Innovación, diversidad y liderazgo fueron algunos de los ejes abordados en el Congreso CREA Sudoeste 2026 para impulsar transformaciones dentro de las empresas.
Las buenas ideas pueden ser el punto de partida de una transformación, pero necesitan condiciones adecuadas para convertirse en cambios concretos dentro de una empresa. Ese fue uno de los conceptos planteados por Ana Clara Daraio, coordinadora del Programa de Desarrollo de Equipos Humanos de la Universidad Austral, durante el Congreso CREA Sudoeste 2026, realizado en la Sociedad Rural de Coronel Suárez.
Para la especialista, la innovación se potencia cuando una idea puede ser discutida y enriquecida por personas con experiencias y conocimientos diferentes. “Para que una idea evolucione, necesita ser puesta a prueba en la conversación con perfiles diversos”, señaló Daraio.

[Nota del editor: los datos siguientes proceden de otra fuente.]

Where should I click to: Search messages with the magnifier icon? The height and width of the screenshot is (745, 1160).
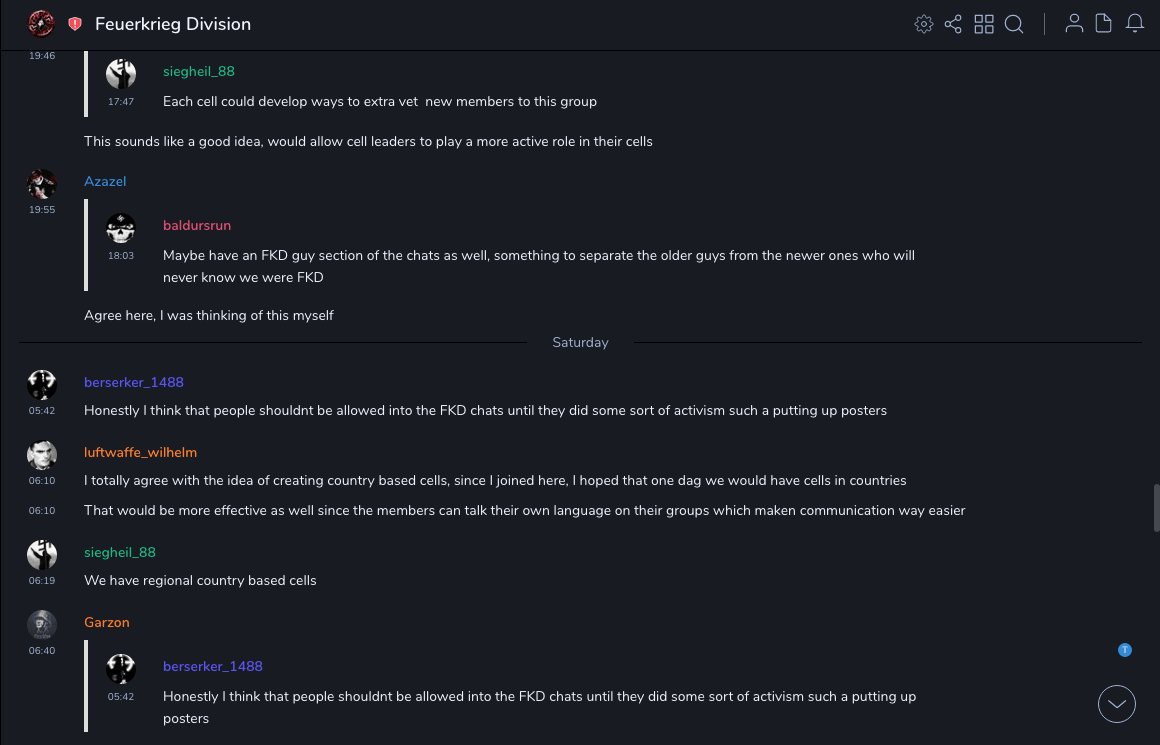[1014, 24]
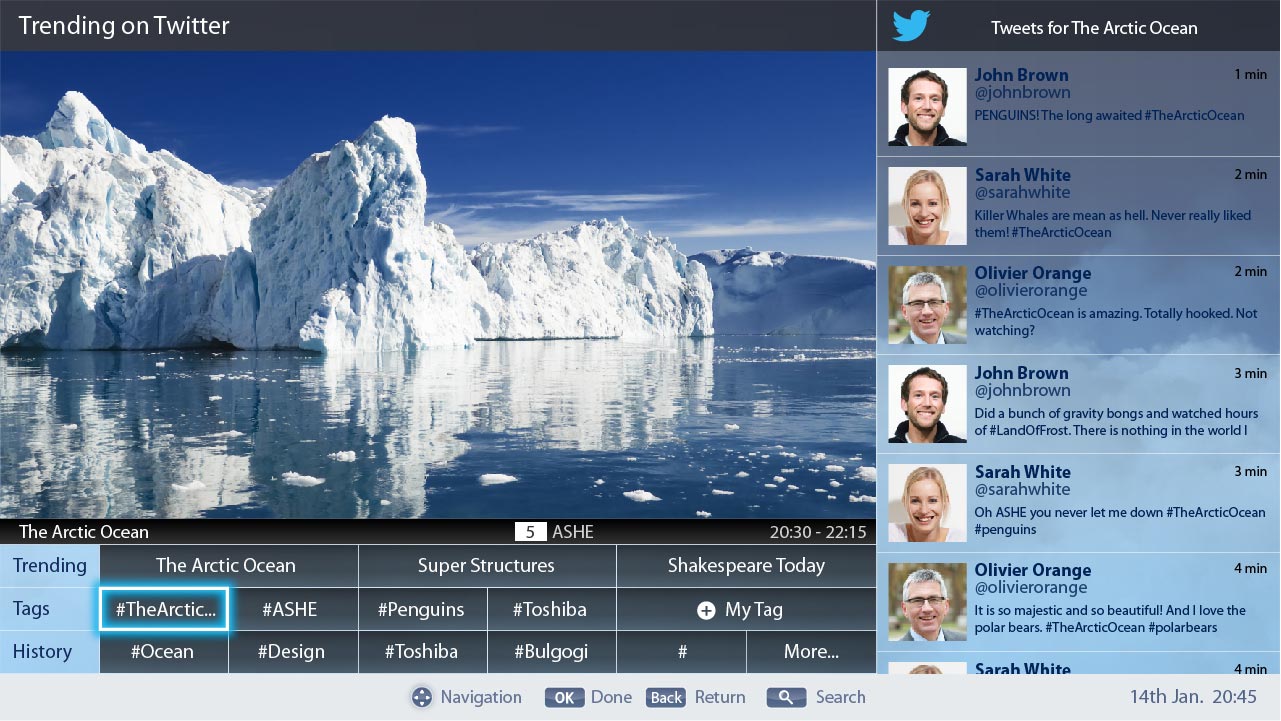Select #Bulgogi from History
The width and height of the screenshot is (1281, 721).
point(551,652)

Inspirada en el concepto del “Efecto Medici”, desarrollado por Franz Johansson, explicó que las innovaciones suelen aparecer en la intersección entre diferentes disciplinas, áreas, culturas y formas de pensar. Por ese motivo, consideró fundamental que las organizaciones generen espacios donde todos sus integrantes tengan la posibilidad y la confianza necesarias para presentar propuestas.

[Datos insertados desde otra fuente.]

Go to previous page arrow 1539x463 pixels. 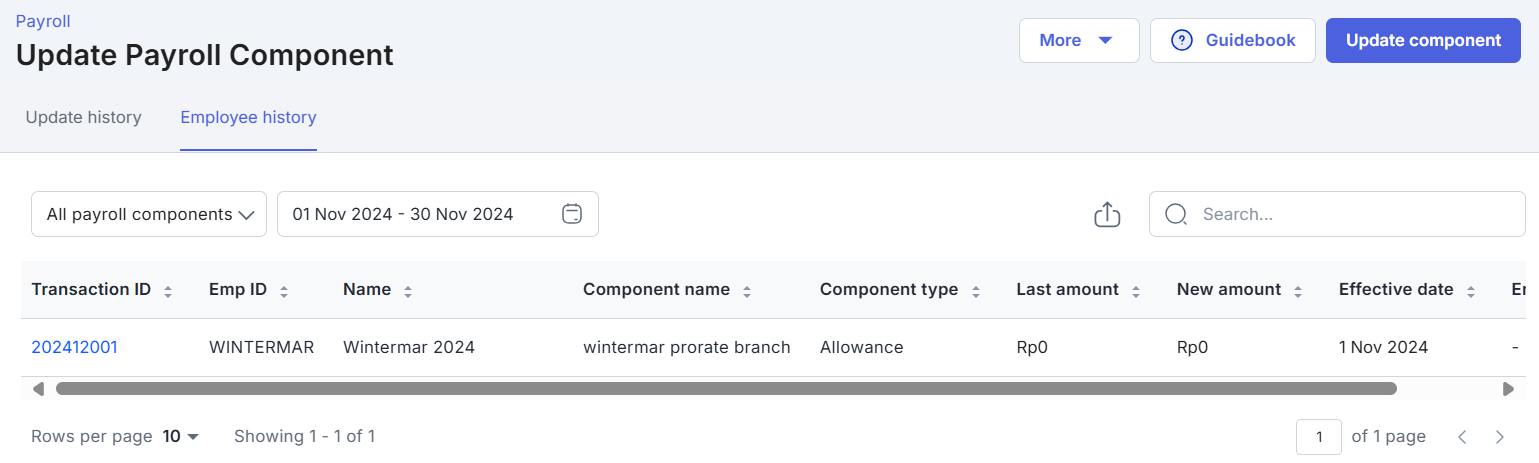(x=1462, y=436)
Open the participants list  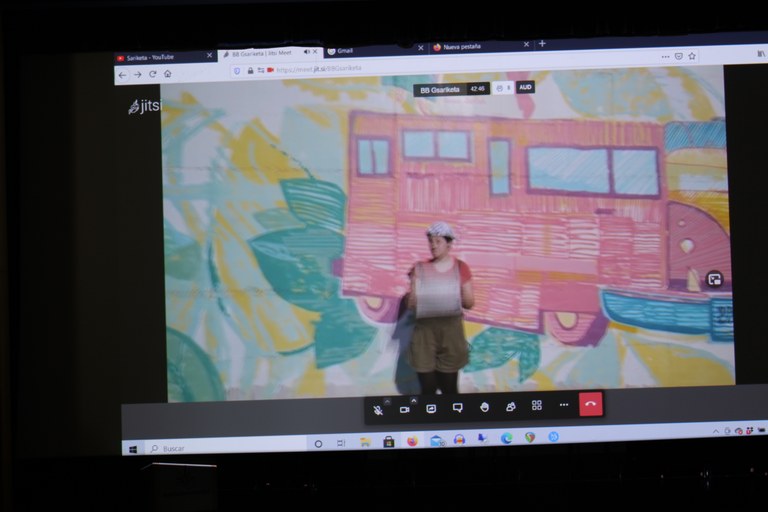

La transformación empresarial tampoco depende únicamente de procedimientos o decisiones tomadas desde los niveles superiores. Daraio planteó que los cambios dentro de una organización pueden expandirse mediante la imitación y el contagio de determinadas conductas entre las personas que integran los equipos.
En ese proceso adquieren relevancia los denominados agentes del cambio o champions. Se trata de personas que combinan tres características: pequeñas acciones cotidianas coherentes con los valores de la organización, prestigio profesional construido a partir del trabajo y capacidad para generar confianza e influencia entre sus compañeros.
“Los comportamientos atómicos encarnan los valores de la empresa no en declaraciones abstractas, sino en acciones pequeñas, concretas y cotidianas”, explicó. De esta manera, los grandes procesos de transformación pueden comenzar a partir de conductas sencillas que luego son replicadas por otros integrantes del equipo.
El liderazgo tiene un papel central para detectar y acompañar a esas personas. Más que concentrar todas las decisiones, el desafío consiste en crear condiciones para que los integrantes con capacidad de generar cambios puedan desarrollar sus iniciativas y sumar a otros.
Otro elemento destacado son las historias que surgen de esas transformaciones. En lugar de presentar casos extraordinarios o difíciles de replicar, Daraio propuso mostrar experiencias cercanas que demuestren que los cambios son posibles. Esos relatos pueden funcionar como vehículos para transmitir nuevas prácticas, generar identificación y acelerar su adopción dentro de la organización.
El cambio comienza después del Congreso
El Congreso CREA Sudoeste 2026 cerró con una convocatoria a trasladar los conceptos compartidos durante el encuentro a las empresas y equipos de trabajo. Para los organizadores, el verdadero resultado de la jornada dependerá de las acciones que sus participantes impulsen posteriormente.
“El propósito central es que el impacto real del evento no concluya en esta sala, sino que comience a partir de ahora al asumir el compromiso de ser actores del cambio y no meros espectadores”, resumió Fermín Urruti, vocal de la región CREA Sudoeste.
Así, el encuentro dejó como uno de sus principales mensajes que innovar no consiste solamente en generar nuevas ideas. La transformación requiere ponerlas en discusión, experimentar, involucrar a los equipos y construir liderazgos capaces de convertir pequeñas acciones cotidianas en cambios concretos dentro de las empresas agropecuarias.